Pecan, elderberry, pineapple


----------



## Loren (Aug 18, 2011)

I did a Mango last year, a lot of work but very rewarding. Be sure and freeze the pulp first, you will have lots of sediment so make a large batch. Good luck, Loren


----------



## FTC Wines (Aug 18, 2011)

Apple, Peach, Elderberry are my 3 Fav's. Roy, In that order!


----------



## Julie (Aug 18, 2011)

Elderberry, Blackberry and Sparkling Apple


----------



## Redtrk (Aug 18, 2011)

Apple, Blueberry, and Pear.


----------



## docanddeb (Aug 18, 2011)

Raspberry, Elderberry, Sour Cherry

Debbie


----------



## Wade E (Aug 18, 2011)

Black Currant, Elderberry, Raspberry in that order.


----------



## Tom (Aug 18, 2011)

Blueberry, Strawberry, Pear/Plum


----------



## boozeboy (Aug 18, 2011)

Sour Cherry,Wild Black Rasberry, Elderberry, in that order, I also make a pretty awsome Dandilion Wine.

Boozeboy


----------



## 1butters (Aug 19, 2011)

Scuppernongs produce a very good wine, if they grow around where you are. I made a five gallon batch using the recipe on EC Kraus' website and it worked pretty darn good. You should also try jelly palm fruit. I have a recipe from here that I will be trying shortly, if you're interested in it let me know.


----------



## Arne (Aug 19, 2011)

Made a strawberry-sweet cherry that is absolutely great. Young yet, but very good now. Then strawberry and pie cherry.

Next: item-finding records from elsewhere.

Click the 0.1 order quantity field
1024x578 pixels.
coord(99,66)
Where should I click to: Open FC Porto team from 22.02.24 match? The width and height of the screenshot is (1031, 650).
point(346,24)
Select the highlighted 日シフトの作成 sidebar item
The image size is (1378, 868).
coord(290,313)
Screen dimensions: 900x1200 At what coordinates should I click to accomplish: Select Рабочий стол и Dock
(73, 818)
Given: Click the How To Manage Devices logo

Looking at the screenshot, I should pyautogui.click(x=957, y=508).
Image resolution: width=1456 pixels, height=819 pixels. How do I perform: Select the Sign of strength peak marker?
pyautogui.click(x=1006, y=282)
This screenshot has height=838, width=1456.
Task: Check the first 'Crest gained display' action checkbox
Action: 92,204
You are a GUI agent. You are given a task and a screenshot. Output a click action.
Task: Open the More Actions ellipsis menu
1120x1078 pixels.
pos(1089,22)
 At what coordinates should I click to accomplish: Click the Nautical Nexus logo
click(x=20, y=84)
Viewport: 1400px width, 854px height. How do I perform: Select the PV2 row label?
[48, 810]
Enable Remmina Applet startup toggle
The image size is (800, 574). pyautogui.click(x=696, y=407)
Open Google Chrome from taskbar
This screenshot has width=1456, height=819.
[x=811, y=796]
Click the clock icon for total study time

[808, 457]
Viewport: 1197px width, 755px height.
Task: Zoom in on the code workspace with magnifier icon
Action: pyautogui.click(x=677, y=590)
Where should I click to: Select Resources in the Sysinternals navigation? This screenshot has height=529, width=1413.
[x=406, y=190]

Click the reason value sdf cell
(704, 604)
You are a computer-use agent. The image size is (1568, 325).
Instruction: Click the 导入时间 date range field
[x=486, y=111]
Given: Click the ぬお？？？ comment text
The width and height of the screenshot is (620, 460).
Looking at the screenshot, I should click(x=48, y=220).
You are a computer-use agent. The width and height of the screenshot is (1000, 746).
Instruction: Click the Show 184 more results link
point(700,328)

Arne.


----------



## Dirtydog420 (Aug 19, 2011)

Key lime, pear, elderberry are my favs so far... Key lime is a big hit with others..


----------



## Midwest Vintner (Aug 19, 2011)

Looks like elderberry is high on everyones list! Blueberry and I almost forgot about black currant are both really good too. Reason I chose pineapple is that I could drink my three as an array. If you had blackberry, elderberry and black currant, you almost have a variation like, merlot, cab., shirah. I like a good variety.


----------



## Kujo66 (Aug 19, 2011)

Just started peach couple days ago... Looking and smelling good!! I have been told to use white peaches, less acidic and have tropical flavor


----------



## lovethepirk (Aug 20, 2011)

Thanks for the replies I am in Naples FL.

I was interested to see Pear wine. I have never thought of that. Elderberry and Strawberry do seem to be high up. I think I will try a strawberry next. I don't know where to get elderberries....I also heard something about elderberries being dangerous:
http://museum.gov.ns.ca/poison/?section=species&id=117


----------